Terug naar bibliotheek
Eerste Boek. De wijze van procederen voor de rechtbanken, de hoven en de Hoge Raad
Elfde titel. Cassatie
Vijfde afdeling. Beroep in cassatie in verzoekprocedures
Artikel 427a

Artikel 427a (Antwoord verzoeker incidenteel cassatieberoep of exceptie)

Laatste versie

1. In geval van incidenteel cassatieberoep of indien door de verweerder een exceptie tegen het principaal cassatieberoep wordt aangevoerd, kan de verzoeker tot cassatie binnen drie weken na de indiening daarvan antwoorden bij door een advocaat bij de Hoge Raad getekend verweerschrift.

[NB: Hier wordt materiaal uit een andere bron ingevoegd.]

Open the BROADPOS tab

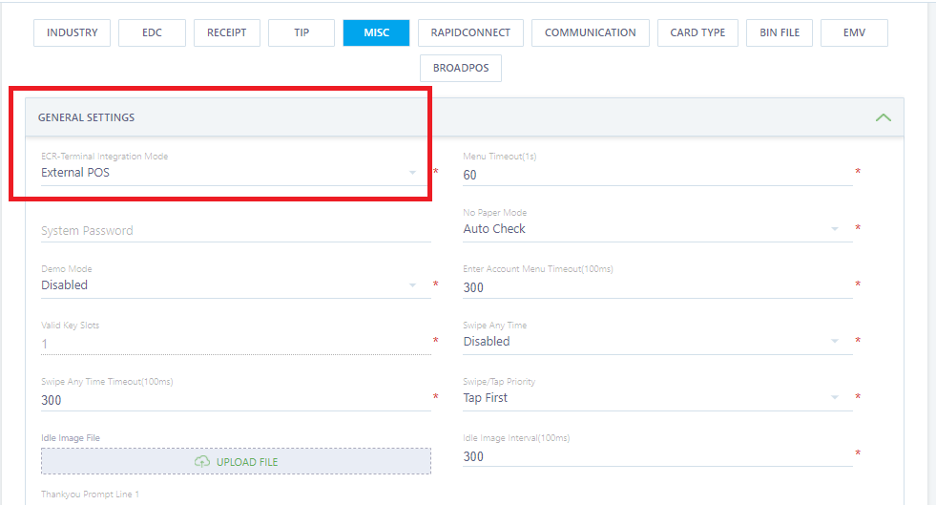point(461,68)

2. Artikel 276, is van overeenkomstige toepassing op het bericht van de griffier.

Uitleg in duidelijke taal

1. In geval van incidenteel cassatieberoep of indien door de verweerder een exceptie tegen het principaal cassatieberoep wordt aangevoerd, kan de verzoeker tot cassatie binnen drie weken na de indiening daarvan antwoorden bij door een advocaat bij de Hoge Raad getekend verweerschrift.

Dit lid bepaalt dat in geval van incidenteel cassatieberoep of indien door de verweerder een exceptie tegen het principaal cassatieberoep wordt aangevoerd, de verzoeker tot cassatie de bevoegdheid heeft om binnen drie weken na de indiening daarvan (dat wil zeggen, na de indiening van het incidenteel cassatieberoep of de exceptie) te antwoorden. Dit antwoord dient te geschieden bij een door een advocaat bij de Hoge Raad getekend verweerschrift.

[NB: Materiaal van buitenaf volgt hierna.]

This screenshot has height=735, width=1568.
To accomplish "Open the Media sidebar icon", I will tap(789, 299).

2. Artikel 276, is van overeenkomstige toepassing op het bericht van de griffier.

Dit lid stelt dat Artikel 276 (van het Wetboek van Burgerlijke Rechtsvordering) van overeenkomstige toepassing is op het bericht van de griffier. Dit betekent dat de bepalingen van artikel 276, die gaan over het bericht van de griffier, op een vergelijkbare manier gelden voor het bericht van de griffier in de context van deze procedure (artikel 427a).